Instead of following the classical three-act plot structure, Uncle Vanya is described as "Scenes from Country Life in Four Acts." How does breaking with tradition affect the audience's experience of the play?
Why are all of the romantic relationships in the play frustrated? Some are blocked because one party is married, while others are just plain old cases of unrequited love. But why can't anyone get what they're looking for?
Why do you think that the play is named after the figure of Vanya? Why is his relationship to Sonya highlighted (he's her uncle)?
Chekhov is known for his realist style. Which elements of the play make it seem true to everyday life, and which aspects are less than believable?

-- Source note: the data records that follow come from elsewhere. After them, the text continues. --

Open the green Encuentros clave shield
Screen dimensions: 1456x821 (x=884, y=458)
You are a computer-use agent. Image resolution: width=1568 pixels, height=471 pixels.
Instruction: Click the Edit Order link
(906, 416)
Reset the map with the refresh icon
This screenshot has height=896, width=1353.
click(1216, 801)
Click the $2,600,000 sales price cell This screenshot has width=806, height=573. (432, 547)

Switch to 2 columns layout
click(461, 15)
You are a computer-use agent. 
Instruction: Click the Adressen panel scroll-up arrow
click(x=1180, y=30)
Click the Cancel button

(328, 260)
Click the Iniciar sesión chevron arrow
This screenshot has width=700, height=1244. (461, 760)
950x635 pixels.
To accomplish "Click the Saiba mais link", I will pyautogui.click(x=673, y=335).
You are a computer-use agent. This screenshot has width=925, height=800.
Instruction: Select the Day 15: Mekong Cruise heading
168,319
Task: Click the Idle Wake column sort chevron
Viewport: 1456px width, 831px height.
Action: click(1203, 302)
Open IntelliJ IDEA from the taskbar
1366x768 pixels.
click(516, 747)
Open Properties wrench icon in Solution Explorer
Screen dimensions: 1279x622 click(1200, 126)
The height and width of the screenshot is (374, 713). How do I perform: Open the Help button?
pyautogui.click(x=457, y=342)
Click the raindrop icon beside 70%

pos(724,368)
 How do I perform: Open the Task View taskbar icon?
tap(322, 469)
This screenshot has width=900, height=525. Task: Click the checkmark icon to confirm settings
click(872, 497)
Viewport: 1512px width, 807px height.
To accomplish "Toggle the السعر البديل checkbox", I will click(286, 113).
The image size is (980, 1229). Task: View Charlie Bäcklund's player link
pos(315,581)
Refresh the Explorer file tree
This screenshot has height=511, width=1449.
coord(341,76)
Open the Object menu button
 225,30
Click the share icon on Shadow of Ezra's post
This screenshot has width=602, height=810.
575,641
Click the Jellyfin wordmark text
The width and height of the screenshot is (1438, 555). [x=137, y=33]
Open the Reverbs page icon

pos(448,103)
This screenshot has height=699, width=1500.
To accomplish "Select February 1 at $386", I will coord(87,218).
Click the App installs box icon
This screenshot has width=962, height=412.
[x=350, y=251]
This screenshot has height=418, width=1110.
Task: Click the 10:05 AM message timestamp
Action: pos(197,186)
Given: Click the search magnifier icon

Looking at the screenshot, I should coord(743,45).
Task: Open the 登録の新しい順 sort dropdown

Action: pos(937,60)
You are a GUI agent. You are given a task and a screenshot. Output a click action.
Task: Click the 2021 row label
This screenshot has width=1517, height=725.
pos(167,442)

When Vanya tries to shoot Serebryakov, nothing really happens. What is the meaning of this anticlimax? How would the play be different if Vanya had hit his mark?
If the play were to be presented today and set in your city, which elements would have to change and which could stick around?
Sonya blames her lack of success with the men folk on her "plain" looks. Yelena, on the other hand, is fighting them off. Is the real difference between them just their appearance, or can you find any other clues to their different levels of attraction?
The original version of this play had Vanya killing himself. How does the change in the plot change the meaning of the play?
How do you think things would be different for the characters in Uncle Vanya if the Professor's first wife, Sonya's mother, hadn't died?